Exhibit A. DD Form 294, dated 20090120, w/atchs.

Exhibit B. Service Treatment Record.

Exhibit C. Department of Veterans' Affairs Treatment Record.

DEPARTMENT OF THE NAVY

SECRETARY OF THE NAVY COUNCIL OF REVIEW BOARDS
720 KENNON STREET SE STE 309
WASHINGTON NAVY YARD DC 20374-5023

IN REPLYREFER TO

1850 CORB:003 26 April 2010

From: Director, Secretary of the Navy Council of Review Boards

To:

Subj: PHYSICAL DISABILITY BOARD OF REVIEW (PDBR)

Ref: (a) DoDI 6040.44

(b) PDBR ltr of 12 Apr 10

1. Pursuant to reference (a), the PDBR reviewed your case and forwarded its recommendation (reference (b)) to the Department of the Navy for appropriate action.

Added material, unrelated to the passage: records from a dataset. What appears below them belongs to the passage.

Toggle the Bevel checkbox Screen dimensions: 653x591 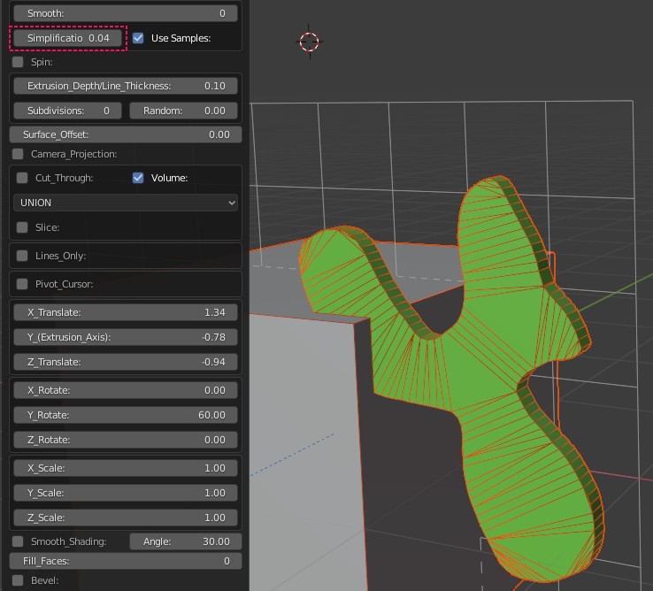tap(18, 580)
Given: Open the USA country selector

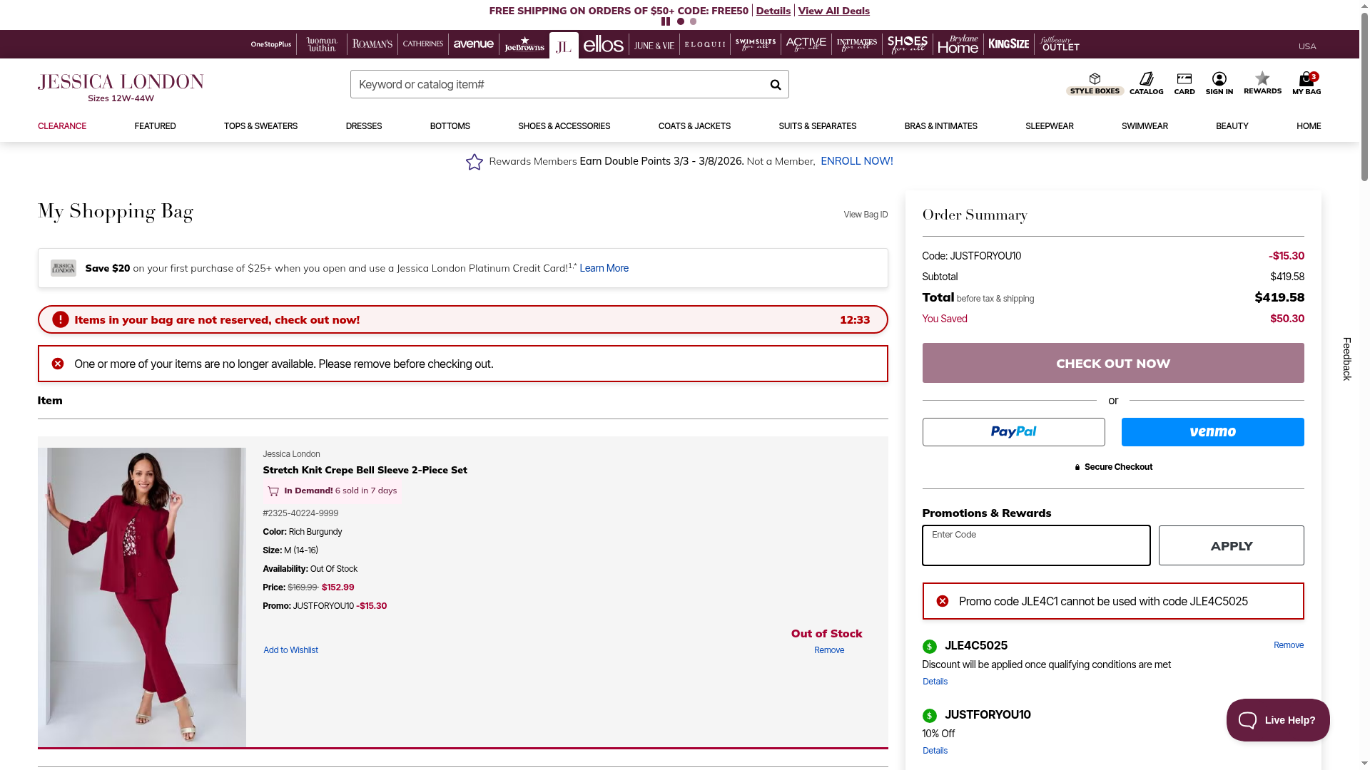Looking at the screenshot, I should pos(1306,46).
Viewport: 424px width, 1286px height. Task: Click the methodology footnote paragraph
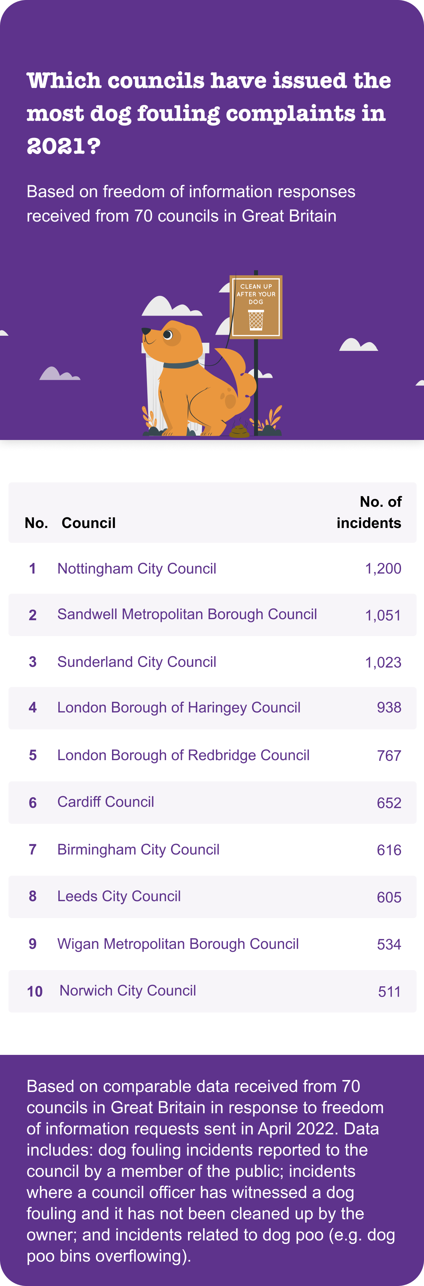[x=211, y=1171]
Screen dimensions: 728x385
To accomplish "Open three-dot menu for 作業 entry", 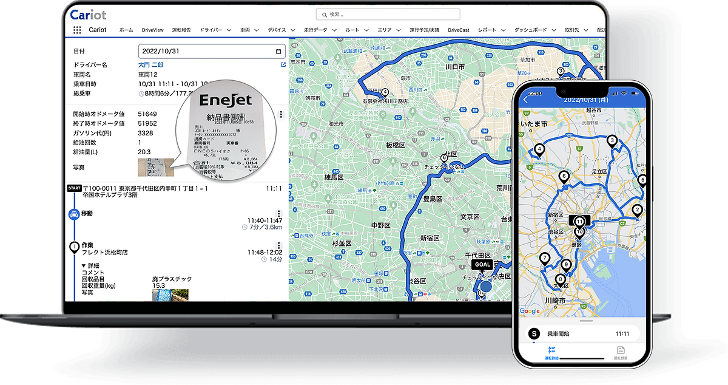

2. On 23 April 2010, the Assistant Secretary of the Navy (Manpower & Reserve Affairs) took action in your case by accepting the recommendation of the PDBR that no change be made to the characterization of separation or disability rating assigned by the Department of the Navy's Physical Evaluation Board.

3. The Secretary's decision represents final action in your case by the Department of the Navy and is not subject to appeal or further review by the Board for Correction of Naval Records.